Cette discrimination s’étend aux soins de santé – et même au système juridique, qui devrait pourtant servir à l’enrayer.
Une campagne est en cours pour influencer les conseils scolaires et les conseils d’école, voire prendre leur contrôle afin d’empêcher l’enseignement des connaissances liées au genre et à la sexualité.
Et on voit aussi au Canada une augmentation du nombre de crimes haineux commis contre les personnes trans, en particulier et plus généralement contre les personnes 2ELGBTQIA+.
Comment savoir?
Ces remises en question des connaissances qui ont été développées au sein des milieux médicaux ainsi que les communautés de la diversité sexuelle et de genre sèment la confusion et la haine. Elles contribuent à réduire l’appui pour les mesures qui visent à protéger les personnes trans et pour les programmes qui cherchent à démanteler les obstacles aux services dont profite déjà le reste de la population (pensons au traitement hormonal substitutif).
C’est ainsi qu’une centaine de personnes se sont exprimées à Saskatoon sur la question de l’accès aux toilettes : on y a créé un débat qui fait place autant aux perspectives informées qu’à celles qui sont la conséquence de préjugés et de l’incitation à la haine.
Pourtant, y a-t-il mieux comme spécialistes de ces enjeux que les personnes qui vivent une vie trans, c’est-à-dire qui ont eu à se questionner, à faire des essais, à se renseigner, à théoriser, à échanger avec leurs proches, à créer de nouvelles relations ; qui ont dû tenir ferme souvent devant l’abandon par leurs proches ou encore devant le harcèlement, la perte d’emploi, les menaces, la violence subie, la mort violente des autres personnes trans?

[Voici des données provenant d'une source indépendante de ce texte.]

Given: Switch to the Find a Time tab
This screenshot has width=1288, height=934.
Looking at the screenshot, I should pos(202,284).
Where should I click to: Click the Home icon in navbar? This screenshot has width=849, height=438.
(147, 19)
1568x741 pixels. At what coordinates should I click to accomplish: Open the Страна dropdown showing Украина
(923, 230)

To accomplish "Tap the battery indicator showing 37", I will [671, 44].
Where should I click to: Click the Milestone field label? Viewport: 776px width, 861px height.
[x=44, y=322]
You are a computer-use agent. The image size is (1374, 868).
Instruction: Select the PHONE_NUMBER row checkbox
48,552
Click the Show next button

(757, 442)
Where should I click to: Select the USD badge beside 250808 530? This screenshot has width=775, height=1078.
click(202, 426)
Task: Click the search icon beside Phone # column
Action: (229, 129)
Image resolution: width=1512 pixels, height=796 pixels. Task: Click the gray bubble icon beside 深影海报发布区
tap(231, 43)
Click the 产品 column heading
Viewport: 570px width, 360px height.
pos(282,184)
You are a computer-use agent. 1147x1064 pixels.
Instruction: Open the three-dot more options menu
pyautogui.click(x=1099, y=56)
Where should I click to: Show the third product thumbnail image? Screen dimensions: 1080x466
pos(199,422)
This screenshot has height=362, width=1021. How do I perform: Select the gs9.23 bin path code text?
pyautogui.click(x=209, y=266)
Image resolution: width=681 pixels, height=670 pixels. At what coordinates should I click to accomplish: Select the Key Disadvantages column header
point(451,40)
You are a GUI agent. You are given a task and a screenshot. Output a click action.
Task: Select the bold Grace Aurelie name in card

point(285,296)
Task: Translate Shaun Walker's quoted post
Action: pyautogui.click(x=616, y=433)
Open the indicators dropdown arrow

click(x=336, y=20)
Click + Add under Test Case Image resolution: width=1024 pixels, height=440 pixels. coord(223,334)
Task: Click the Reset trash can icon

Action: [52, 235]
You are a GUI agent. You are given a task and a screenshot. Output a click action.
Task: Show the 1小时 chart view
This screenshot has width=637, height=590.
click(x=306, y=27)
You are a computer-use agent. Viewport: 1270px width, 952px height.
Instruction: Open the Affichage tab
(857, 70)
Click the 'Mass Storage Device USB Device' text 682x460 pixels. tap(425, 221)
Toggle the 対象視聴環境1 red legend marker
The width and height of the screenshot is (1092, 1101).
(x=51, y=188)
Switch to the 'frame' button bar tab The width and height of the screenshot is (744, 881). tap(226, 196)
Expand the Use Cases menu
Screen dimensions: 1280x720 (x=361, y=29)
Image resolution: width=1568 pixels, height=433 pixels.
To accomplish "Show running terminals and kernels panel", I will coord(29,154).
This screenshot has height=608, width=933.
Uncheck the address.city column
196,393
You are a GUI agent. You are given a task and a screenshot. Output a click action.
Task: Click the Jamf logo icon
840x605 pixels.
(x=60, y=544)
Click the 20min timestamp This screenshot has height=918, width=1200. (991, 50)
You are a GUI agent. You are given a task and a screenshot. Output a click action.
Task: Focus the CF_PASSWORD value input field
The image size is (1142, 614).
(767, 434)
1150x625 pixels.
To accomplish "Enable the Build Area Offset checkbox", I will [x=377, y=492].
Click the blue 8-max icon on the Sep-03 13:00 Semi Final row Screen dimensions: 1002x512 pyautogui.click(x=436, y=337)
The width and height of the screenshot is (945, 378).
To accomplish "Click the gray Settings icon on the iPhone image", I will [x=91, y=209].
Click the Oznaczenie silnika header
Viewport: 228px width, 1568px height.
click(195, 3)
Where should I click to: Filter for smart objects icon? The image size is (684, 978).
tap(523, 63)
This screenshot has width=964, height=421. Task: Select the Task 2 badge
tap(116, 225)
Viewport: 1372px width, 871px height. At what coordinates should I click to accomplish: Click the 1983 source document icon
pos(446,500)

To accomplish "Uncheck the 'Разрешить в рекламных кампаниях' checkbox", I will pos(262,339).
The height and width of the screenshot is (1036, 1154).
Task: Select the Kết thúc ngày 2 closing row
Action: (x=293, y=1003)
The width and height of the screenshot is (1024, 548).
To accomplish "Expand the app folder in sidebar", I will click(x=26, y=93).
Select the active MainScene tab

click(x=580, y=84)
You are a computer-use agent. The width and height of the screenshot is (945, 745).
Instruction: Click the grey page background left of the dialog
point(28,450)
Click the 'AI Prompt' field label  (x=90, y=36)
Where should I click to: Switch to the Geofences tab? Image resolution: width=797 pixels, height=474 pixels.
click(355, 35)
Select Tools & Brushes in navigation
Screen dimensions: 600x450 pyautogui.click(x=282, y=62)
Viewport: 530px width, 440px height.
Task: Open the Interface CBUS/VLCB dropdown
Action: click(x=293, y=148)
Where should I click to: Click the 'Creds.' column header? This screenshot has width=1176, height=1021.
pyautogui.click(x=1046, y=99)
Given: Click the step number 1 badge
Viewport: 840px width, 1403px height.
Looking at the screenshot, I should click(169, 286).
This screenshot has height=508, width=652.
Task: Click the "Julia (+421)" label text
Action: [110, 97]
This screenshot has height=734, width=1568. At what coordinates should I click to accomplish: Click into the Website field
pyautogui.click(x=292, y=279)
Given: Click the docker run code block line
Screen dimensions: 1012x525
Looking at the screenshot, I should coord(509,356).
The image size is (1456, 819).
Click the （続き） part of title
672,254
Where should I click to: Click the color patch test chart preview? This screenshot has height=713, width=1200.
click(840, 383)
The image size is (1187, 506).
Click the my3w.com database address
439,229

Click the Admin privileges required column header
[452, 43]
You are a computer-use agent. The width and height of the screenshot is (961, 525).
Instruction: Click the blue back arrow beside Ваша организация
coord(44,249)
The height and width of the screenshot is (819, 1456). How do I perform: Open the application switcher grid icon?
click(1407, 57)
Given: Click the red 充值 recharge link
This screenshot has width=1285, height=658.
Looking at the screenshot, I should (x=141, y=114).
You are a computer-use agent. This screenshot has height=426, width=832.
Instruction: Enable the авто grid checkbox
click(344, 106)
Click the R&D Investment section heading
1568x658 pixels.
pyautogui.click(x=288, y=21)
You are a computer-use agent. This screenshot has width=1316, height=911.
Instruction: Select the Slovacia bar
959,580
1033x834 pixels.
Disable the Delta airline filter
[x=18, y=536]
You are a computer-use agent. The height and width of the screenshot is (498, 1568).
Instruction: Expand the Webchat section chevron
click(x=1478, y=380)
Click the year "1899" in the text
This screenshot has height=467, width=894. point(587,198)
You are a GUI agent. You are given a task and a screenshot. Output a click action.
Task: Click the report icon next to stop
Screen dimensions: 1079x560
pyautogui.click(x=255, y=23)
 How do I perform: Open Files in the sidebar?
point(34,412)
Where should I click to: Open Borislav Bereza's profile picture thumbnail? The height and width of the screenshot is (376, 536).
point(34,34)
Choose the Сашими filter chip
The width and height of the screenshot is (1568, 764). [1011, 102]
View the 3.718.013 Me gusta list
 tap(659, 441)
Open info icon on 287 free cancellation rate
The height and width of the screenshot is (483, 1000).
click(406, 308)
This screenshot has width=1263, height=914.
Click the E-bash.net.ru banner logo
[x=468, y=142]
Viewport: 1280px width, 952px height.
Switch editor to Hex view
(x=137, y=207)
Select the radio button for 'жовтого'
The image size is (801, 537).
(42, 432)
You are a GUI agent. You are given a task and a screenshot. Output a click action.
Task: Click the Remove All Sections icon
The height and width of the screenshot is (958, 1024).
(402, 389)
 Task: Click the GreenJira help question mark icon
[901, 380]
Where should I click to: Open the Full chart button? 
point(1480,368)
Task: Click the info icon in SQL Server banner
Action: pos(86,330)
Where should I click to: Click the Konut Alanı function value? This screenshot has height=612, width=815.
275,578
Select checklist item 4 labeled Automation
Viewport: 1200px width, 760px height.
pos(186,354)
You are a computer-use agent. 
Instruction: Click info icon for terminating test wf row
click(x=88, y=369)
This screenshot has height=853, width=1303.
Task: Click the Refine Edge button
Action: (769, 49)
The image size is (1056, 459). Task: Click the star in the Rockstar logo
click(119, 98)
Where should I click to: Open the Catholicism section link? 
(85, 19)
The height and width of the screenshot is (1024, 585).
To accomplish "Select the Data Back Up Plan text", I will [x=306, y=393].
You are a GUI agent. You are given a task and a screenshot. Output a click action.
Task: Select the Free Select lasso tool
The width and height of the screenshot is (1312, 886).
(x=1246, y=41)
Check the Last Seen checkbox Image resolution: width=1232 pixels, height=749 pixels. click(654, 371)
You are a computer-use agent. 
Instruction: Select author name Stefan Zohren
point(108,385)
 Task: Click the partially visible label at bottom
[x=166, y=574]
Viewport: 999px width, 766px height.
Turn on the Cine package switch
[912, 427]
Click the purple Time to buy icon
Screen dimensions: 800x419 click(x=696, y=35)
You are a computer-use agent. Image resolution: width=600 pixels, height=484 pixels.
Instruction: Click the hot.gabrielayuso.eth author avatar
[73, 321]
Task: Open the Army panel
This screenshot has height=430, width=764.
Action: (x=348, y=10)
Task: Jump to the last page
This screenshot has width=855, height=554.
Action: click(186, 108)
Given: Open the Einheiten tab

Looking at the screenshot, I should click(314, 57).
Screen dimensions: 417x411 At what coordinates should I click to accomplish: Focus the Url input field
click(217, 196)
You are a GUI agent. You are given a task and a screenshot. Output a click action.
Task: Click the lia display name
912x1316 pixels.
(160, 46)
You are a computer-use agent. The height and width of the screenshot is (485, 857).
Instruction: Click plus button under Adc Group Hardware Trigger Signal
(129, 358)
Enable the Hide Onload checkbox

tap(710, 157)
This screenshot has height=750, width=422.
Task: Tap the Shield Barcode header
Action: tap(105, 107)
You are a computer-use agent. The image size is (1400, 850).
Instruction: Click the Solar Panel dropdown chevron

Il faut ainsi célébrer la création d’un programme de mentorat par les pairs à Regina (notamment grâce au soutien de l’entreprise bilingue Ivy + Dean Experts-Conseils) ou encore l’embauche (en 2017) du professeur transgenre Alexandre Baril à l’Université d’Ottawa.
Avec le succès de la littérature trans, on peut également se tourner vers le roman de Gabrielle Boulianne-Tremblay ou encore les recueils de poésie de Pascale Bérubé et de Xavier Gould, dans lesquels ces artistes littéraires explorent tant les réalités vécues que leurs espoirs.
Jérôme Melançon est professeur agrégé en études francophones et interculturelles ainsi qu’en philosophie à l’Université de Regina. Ses recherches portent notamment sur la réconciliation, l’autochtonisation des universités et les relations entre peuples autochtones et non autochtones, sur les communautés francophones en situation minoritaire et plus largement sur les problèmes liés à la coexistence. Il est l’auteur et le directeur de nombreux travaux sur le philosophe Maurice Merleau-Ponty, dont «La politique dans l’adversité. Merleau-Ponty aux marges de la philosophie» (Metispresses, 2018).